Dataset ▸
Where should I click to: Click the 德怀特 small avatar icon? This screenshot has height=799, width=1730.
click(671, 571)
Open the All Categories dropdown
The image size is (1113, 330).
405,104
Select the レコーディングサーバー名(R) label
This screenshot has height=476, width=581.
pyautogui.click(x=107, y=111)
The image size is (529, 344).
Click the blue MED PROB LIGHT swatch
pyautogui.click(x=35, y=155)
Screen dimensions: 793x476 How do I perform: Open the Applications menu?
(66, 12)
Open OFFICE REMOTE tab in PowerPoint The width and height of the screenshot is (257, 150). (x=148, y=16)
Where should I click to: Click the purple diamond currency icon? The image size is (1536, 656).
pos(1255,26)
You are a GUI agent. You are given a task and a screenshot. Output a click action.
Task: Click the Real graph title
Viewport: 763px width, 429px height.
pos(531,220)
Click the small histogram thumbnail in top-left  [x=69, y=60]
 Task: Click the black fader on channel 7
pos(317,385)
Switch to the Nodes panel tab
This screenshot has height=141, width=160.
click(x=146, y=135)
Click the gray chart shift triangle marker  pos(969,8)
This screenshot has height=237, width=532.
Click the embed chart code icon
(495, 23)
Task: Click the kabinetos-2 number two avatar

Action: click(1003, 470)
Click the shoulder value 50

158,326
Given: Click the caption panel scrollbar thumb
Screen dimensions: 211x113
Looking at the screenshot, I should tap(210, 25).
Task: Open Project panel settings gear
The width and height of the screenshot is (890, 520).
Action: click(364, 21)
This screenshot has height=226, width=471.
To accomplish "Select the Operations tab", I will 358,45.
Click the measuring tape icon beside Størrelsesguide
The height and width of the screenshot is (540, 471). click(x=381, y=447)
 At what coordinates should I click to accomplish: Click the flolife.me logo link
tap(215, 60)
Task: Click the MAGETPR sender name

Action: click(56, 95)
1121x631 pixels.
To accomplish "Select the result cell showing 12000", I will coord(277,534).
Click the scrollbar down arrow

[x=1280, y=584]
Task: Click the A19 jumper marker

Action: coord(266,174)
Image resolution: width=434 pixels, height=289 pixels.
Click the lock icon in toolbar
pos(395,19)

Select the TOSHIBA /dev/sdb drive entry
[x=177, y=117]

About this task ▸
How many lines in the data above contain the word "will"? Reply with only that figure.

Solution below ▸
2